Drama students are great fun; they are creative, spontaneous, outspoken and disarmingly honest. However, these very qualities sometimes get in the way of a thing called consistency. So it was that after two months, the only student who had completed every single assignment was Jimmy. I could only imagine how hard it was for him at times. He was fighting muscular coordination, as well as speech and vision problems, but he never shirked from any responsibility.

I constantly bragged about him being “excuse-free.” One day I called on him, and he looked back at me, smiled and told me he was not ready to perform. I detected a slight twinkle in his eye. I asked him to stay after class for a moment.

“Jimmy, you were ready, weren’t you?” I asked.

“Yes, sir,” he replied.

“Why, Jim? You did the work, you deserve the credit.”

He shuffled his feet, looked up, smiled and said, “Well, I didn’t want the other kids to feel bad. I have more free time than they do, and I didn’t want any of them to get discouraged.”

As the year progressed, the class became more aware of the good fortune in having a genius in the art of humanity in their midst. I have asked this question to countless groups in seminars and the reply is always the same: When you see someone crying, you go up to them and usually say something. What is it you say? Everyone replies, “What’s wrong?” Jimmy never said that. His question was always, “Can I help?”

One day, I asked him why he never asked the same question everybody else did.
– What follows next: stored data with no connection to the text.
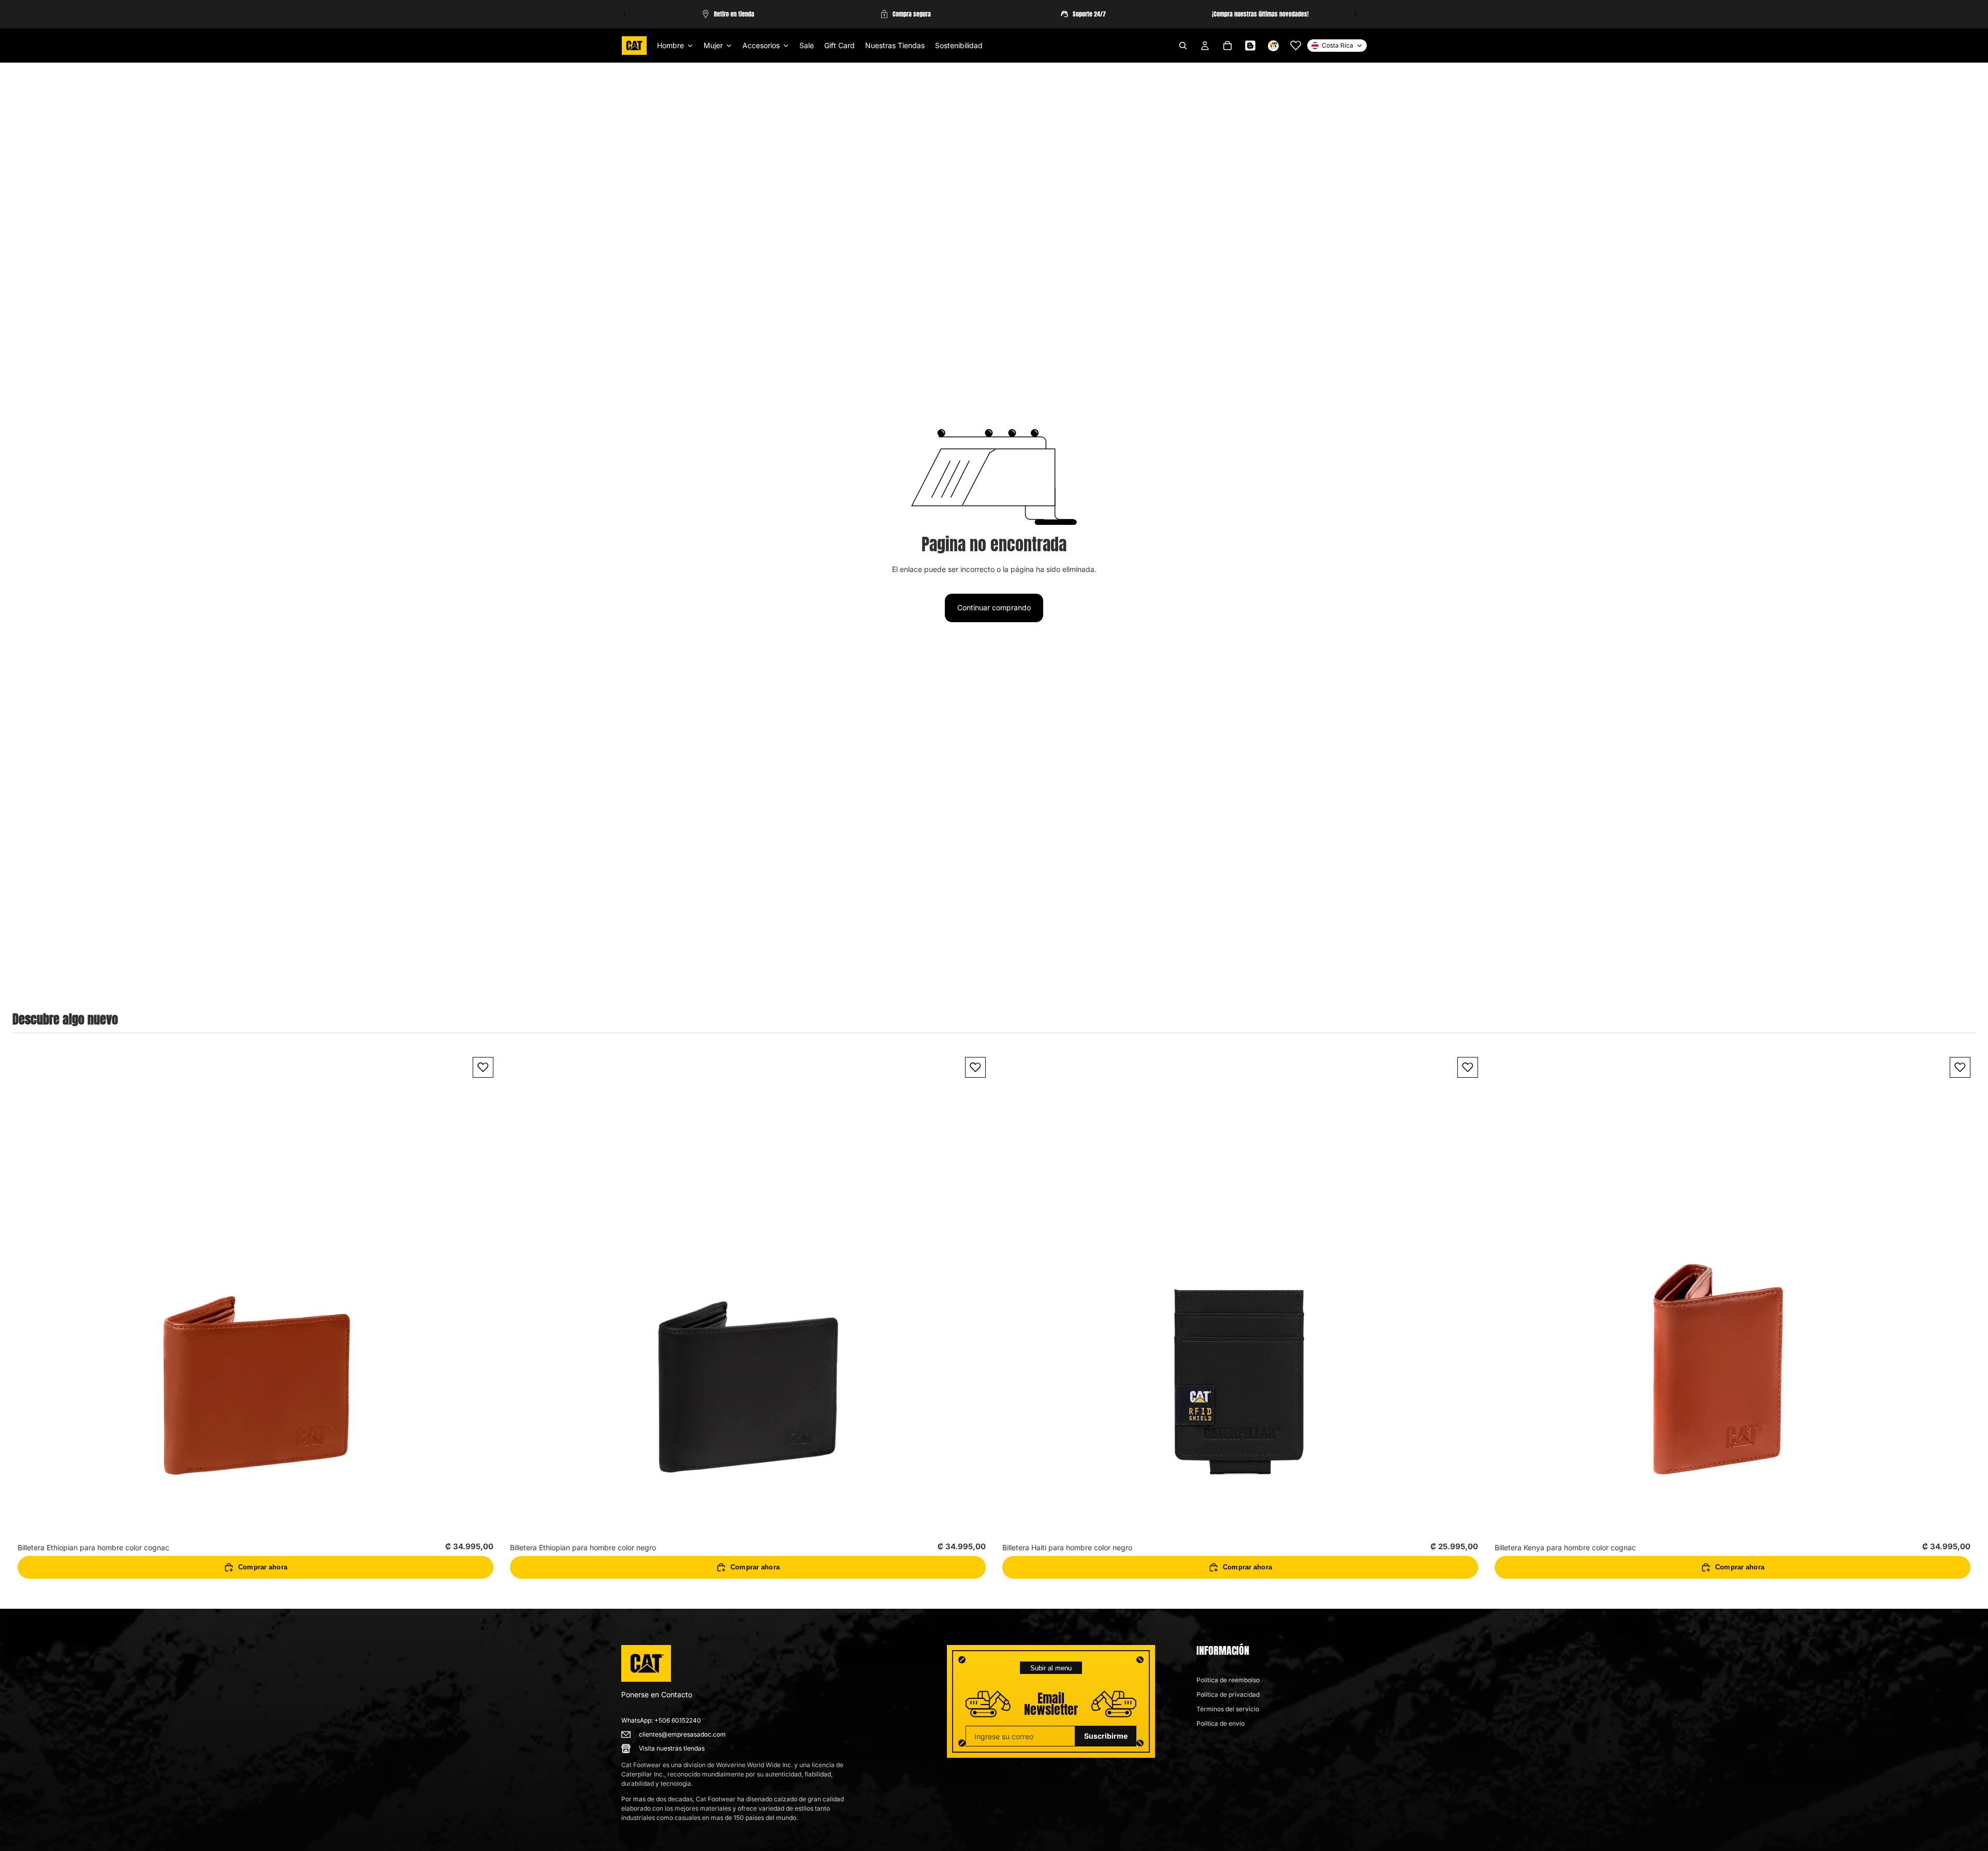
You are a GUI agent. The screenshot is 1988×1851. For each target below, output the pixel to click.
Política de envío (1220, 1723)
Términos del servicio (1227, 1709)
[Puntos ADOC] (1273, 45)
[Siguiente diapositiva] (1355, 14)
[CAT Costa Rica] (646, 1663)
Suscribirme (1106, 1735)
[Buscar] (1183, 45)
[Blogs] (1250, 45)
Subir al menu (1051, 1668)
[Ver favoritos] (1295, 45)
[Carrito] (1227, 45)
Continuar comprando (994, 607)
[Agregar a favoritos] (483, 1067)
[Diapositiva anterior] (624, 14)
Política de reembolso (1228, 1680)
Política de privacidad (1228, 1694)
“Well, Mr. Schlatter,” he said, “I never thought much about it, but I guess I figure that it’s not my business ‘what’s wrong.’ But if I can help them fix what’s wrong, that is my business.”

We ended every year with a speech and drama banquet modeled after the Academy Awards. The students wanted to give Jim some special recognition for all he had meant to them.

I gave him a poem to read called Myself by Edgar Albert Guest, which I felt best reflected his unspoken but totally lived philosophy.

We had saved his moment to be near the end, and after he was introduced, he approached the front of the auditorium without his book. He wasn’t going to read it; he had memorized it. He smiled and in a slow deliberate manner, touched our hearts as he read:

I have to live with myself and so I want to be fit for myself to know.

I want to be able as days go by to look myself straight in the eye.

I don’t want to stand with the setting sun and think of things I have or haven’t done.

I want to go out with my head erect.

I want to deserve all men’s respect, I want to be able to like myself.

I don’t want to look at myself and know that I’m a bluster, a bluff and an empty show.

I can never hide myself from me. I see what others may never see.

I know what others may never know.

I can never fool myself and so whatever happens, I want to be self-respecting and conscience-free.

First there was total silence, then thunderous applause. Two students went to the podium and hugged Jimmy, after which they gave him a trophy that was inscribed:

To Jimmy

Thank you for the
Honor and Privilege
of knowing you.

Class of ’64

But the story does not end there. In the audience was an eighth grade girl named Cathy Aquino. Over the summer, she wrote a speech about Jimmy entitled Giant in the Crowd. She delivered it in speech competitions throughout California and Arizona. More important than the awards she won was the fact that during the course of the year, three girls told her that her speech convinced them to go into the field of special education.

In 1992, I was invited to a reunion of that class. The students had made a special effort to make sure Jimmy was there.

One of the women who had graduated with that group was telling me of her daughter, who had been born with multiple birth defects, and the great plans she and her husband had for that girl’s life.

“Your voice is filled with such courage and optimism, it inspires me,” I said.

“What do you expect?” she replied, looking across the room in Jimmy’s direction. “I went to school with a giant.”